Is this at the Line?
more time seems less hectic, I prefer 4 min
Don't like the format, it feels not fair to all participants.
can you please upload videos of that skip to the climbing, like a condensed version? Highlights are too short. Thank you!
Who is the co-commentator?
Petra Klingler, Swiss climber.
I feel rushed just watching them
Brilliant, knowledgeable commentary, but this competition format is 🤢🤮🤢🤮🤢🤮
Ridiculous format. Also, facing the crowd start is overused these days, can’t see why people find it so exciting
It’s for the time/onsight format lol has nothin to do with exiting the crowd
Drago, Drago, Drago LV, Drago... The shoe diversity is weirdly low, isn't it?
Красуня
I absolutely hate this short format.
I really dislike that the announcer spoiled the result of the men's final. Adds nothing to this competition and makes me less interested to watch the men's.
🇺🇦🇺🇦🇺🇦😘
Shame! The same people from the IFCS who happily took this dirty money, made a whole scandal when the Russian tv focused too long on a female athlete "behind" for too long...talking about hypocrisy!
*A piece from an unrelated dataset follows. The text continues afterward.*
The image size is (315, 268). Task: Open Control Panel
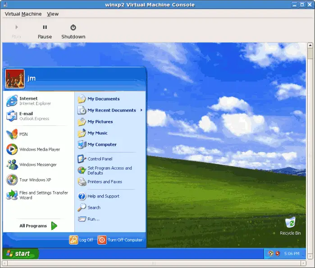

Not a huge fan of this format, however I think it could be fun if used in a knockout-style comp - athletes get 2 minute shifts until they top the bouler. Last to top gets eliminated.
It was great that Petra brought up the point that she is missing the 4+ mode. Despite the fact that many prefer 4+ over 4, with 2 min the issue becomes ridiculous with all the aborted attempts. 2 * 2+ would be more fun to watch.
and 200 miles or so from Gaza.
And so what?
@alexanderfradis9026 the interview with the winner mentioned that there is a full scale war in Ukraine, I'm adding the fact that they're also so close to another catastrophe.